Many of Us Didn’t Almost Serve

Sgt Vaughn C. Hardacker
USMC Iwakuni, Japan 1973

Vaughn C. Hardacker here:  What is it about veterans that make non-vets say:  “I almost joined…”?  I can’t count the times people have said this to me.  When my daughter’s first father-in-law learned that I was a Marine vet and had served in Vietnam, he said that.  The only comment I could think of at that time was:  “Well, you didn’t miss anything.”

I was wrong.  He did miss a lot.  For most of my generation, the military was where our childhood and naive way of viewing life came to an end.  I recall my first night at Parris Island (Talk about culture shock!).  I sat in a barber chair and told the barber “Just take a little off the top.”  He didn’t say a word as he ran the clippers along the center of my hair.   Thirty seconds later I sat on the floor (or the deck as I was soon to learn) in a sport coat, shirt, and tie with a bald head.  The first thought that entered my mind was “These people don’t care what you think.”

Prior to enlisting in the Marine Corps, I was a mouthy, wiseass (probably haven’t changed all that much either) and in the next three months, (eight weeks at MCRD Parris Island, South Carolina, followed by four at Camp Lejeune, North Carolina) I learned a valuable lesson, although I haven’t always adhered to it: It is better to keep your mouth shut and be thought a fool than to open one’s mouth and remove all doubt.  If nothing else the Marine Corps impressed two things on me.  (1) To be responsible for my actions and (2) nothing in this world is free–not even freedom.

This blog will post on November 11, 2021.  It was on this date in 1919 the armistice ending WWI was signed at the eleventh hour of the eleventh day of the eleventh month.  It remained Armistice Day until 1954, Congress passed the bill that President Eisenhower signed proclaiming November 11 as Veterans Day.  Many people seem to misunderstand the difference between Veterans Day and Memorial Day.  The latter is to commemorate the sacrifice American Marines, soldiers, sailors, and airmen made when they gave their lives for this country and for us.  Veterans Day is for everyone who served.

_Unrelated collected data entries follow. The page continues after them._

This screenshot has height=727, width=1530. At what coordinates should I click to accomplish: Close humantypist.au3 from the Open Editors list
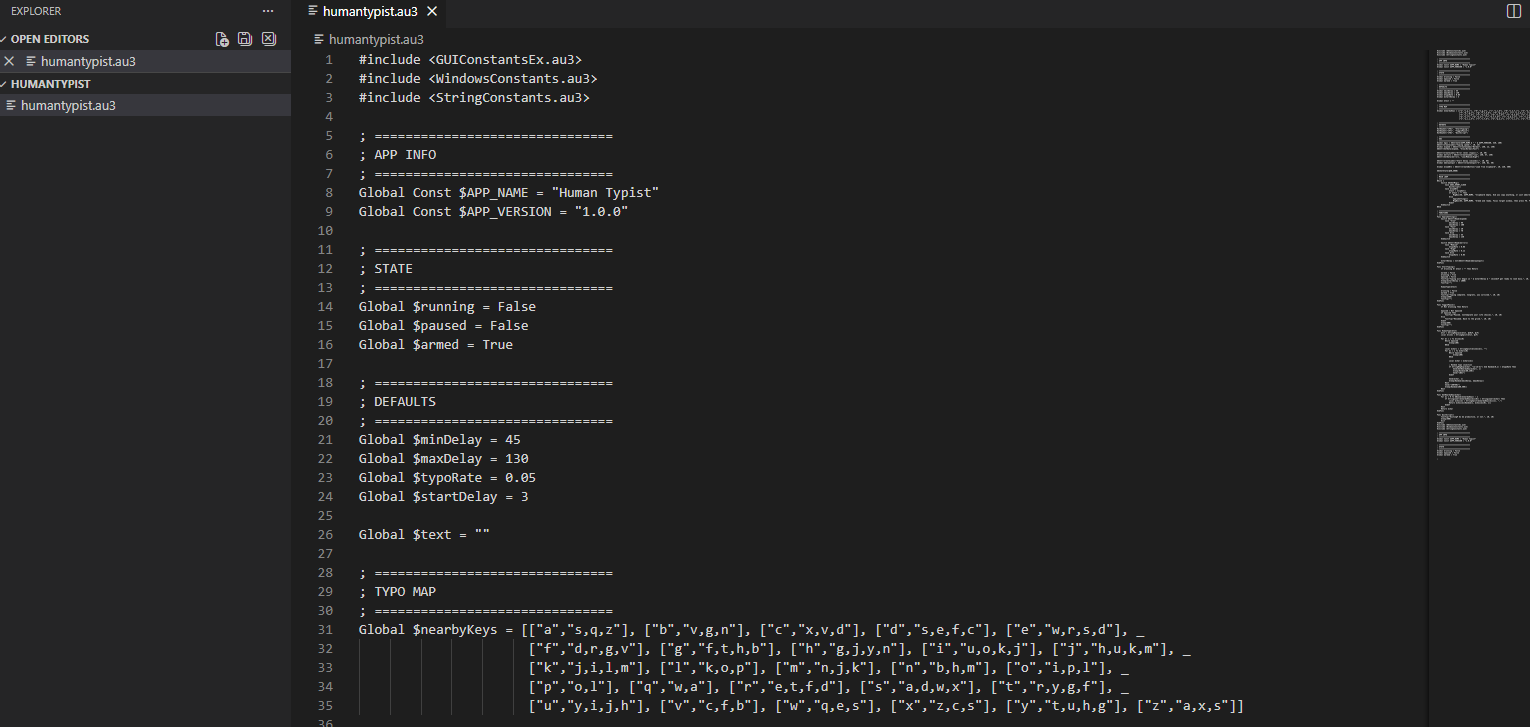click(10, 61)
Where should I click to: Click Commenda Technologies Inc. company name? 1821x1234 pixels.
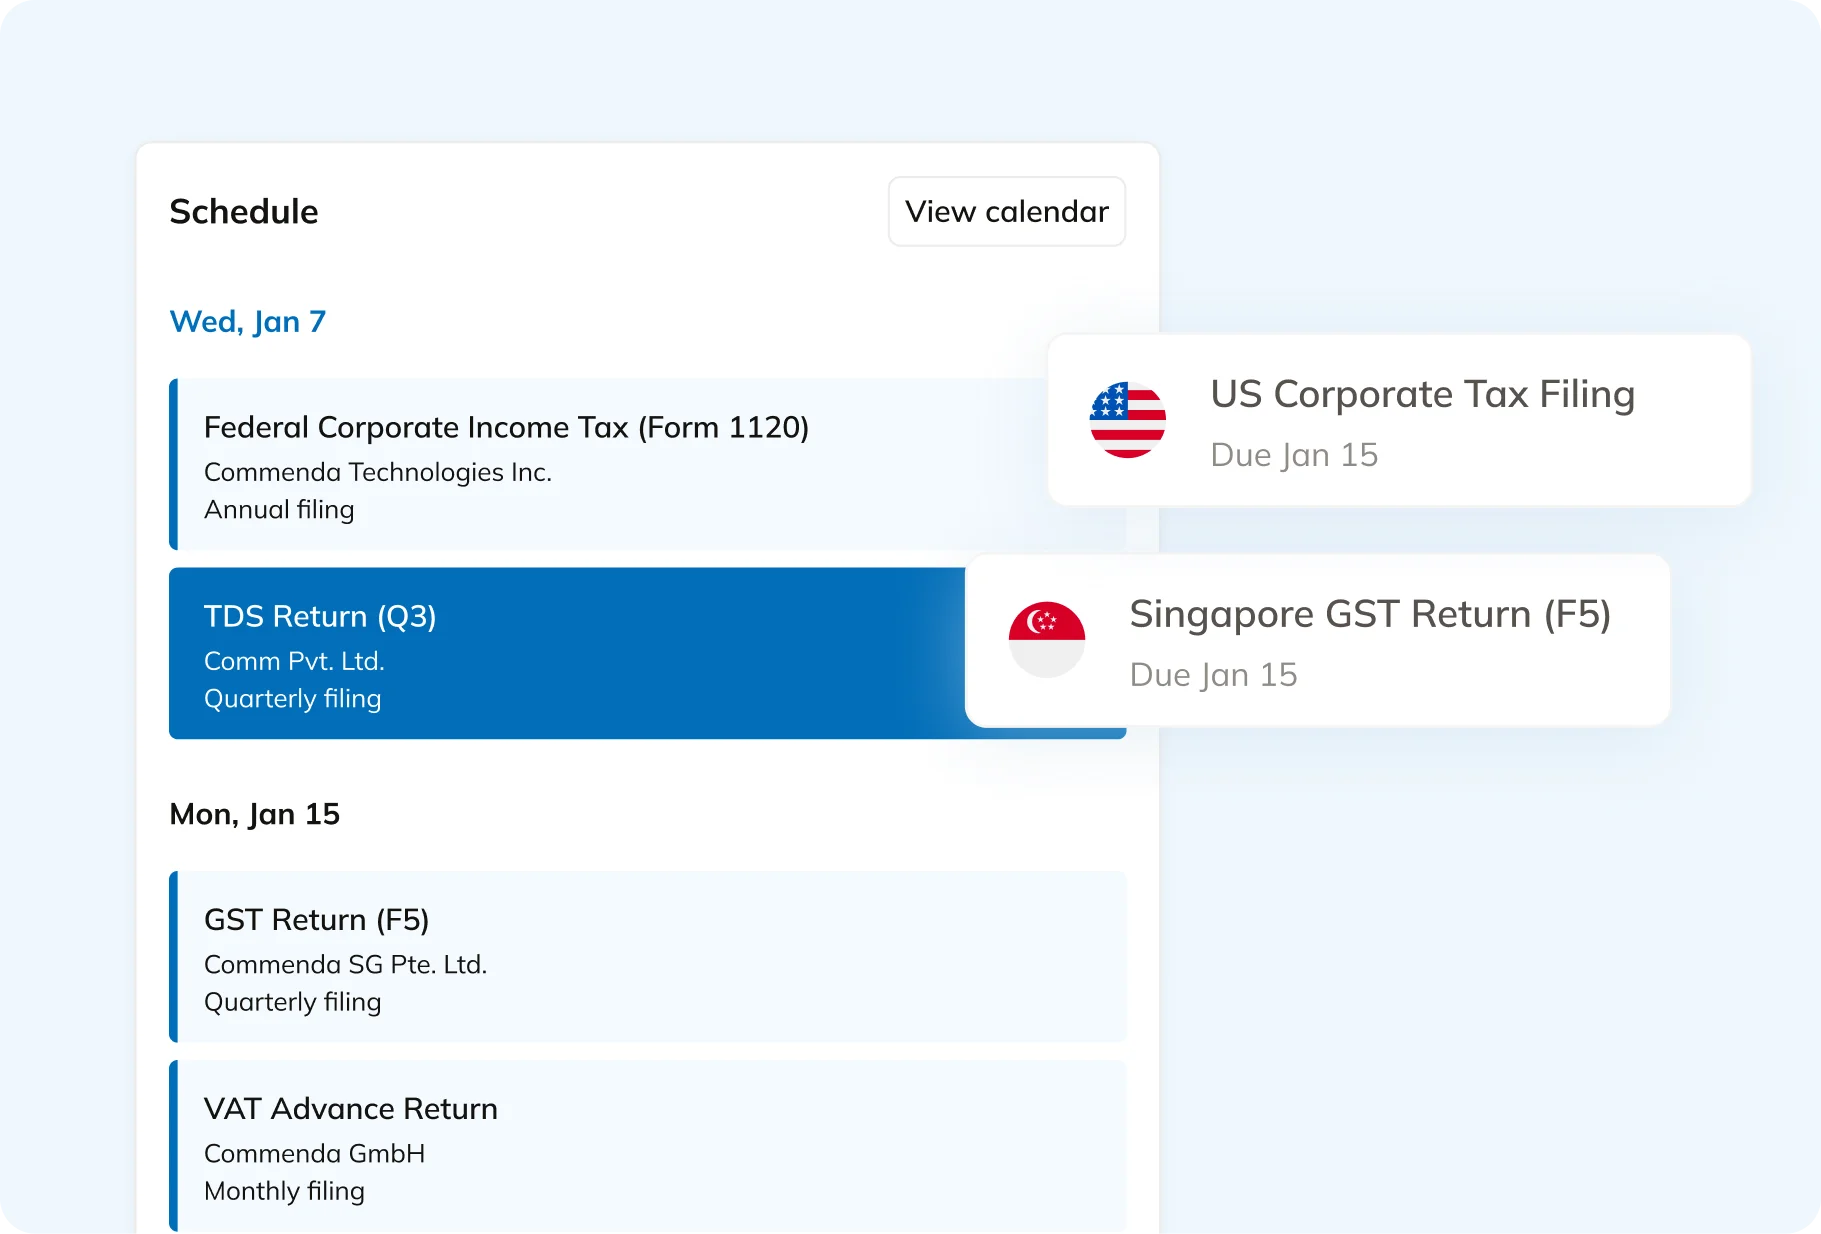378,472
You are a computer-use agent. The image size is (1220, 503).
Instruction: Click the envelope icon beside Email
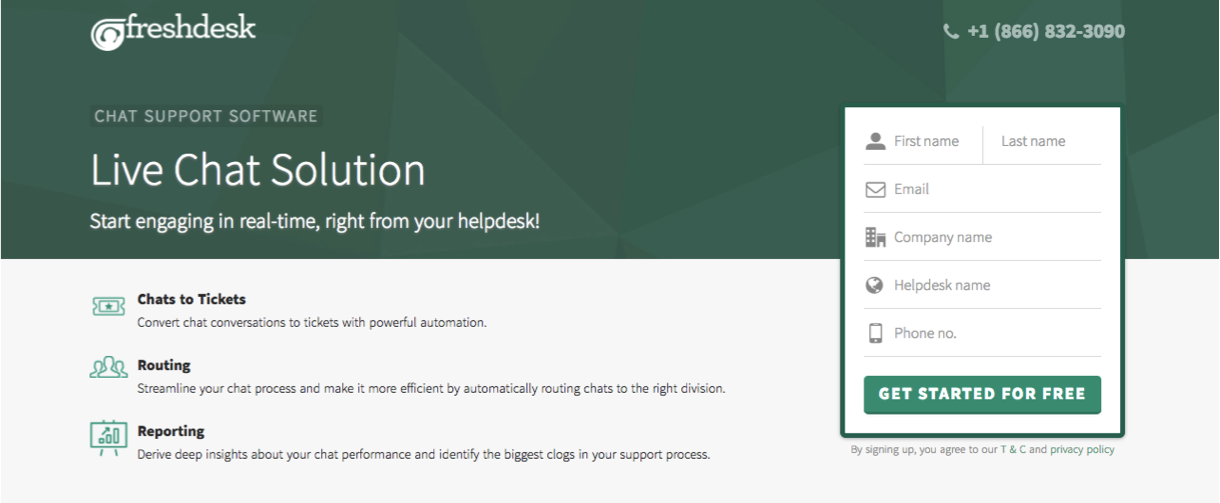(876, 189)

I have been asked to be the keynote speaker at the Maine Veterans Cemetery in Caribou on Veterans Day.  I usually try to ad-lib my way through this sort of thing, but I thought about it and realized this was an honor and not a chore.   I spoke with Roger Felix, Post commander at the Caribou VFW, who had asked me to speak and asked what should I speak about?  He said:  “What about freedom isn’t free?”  I immediately realized that was a very appro pro topic.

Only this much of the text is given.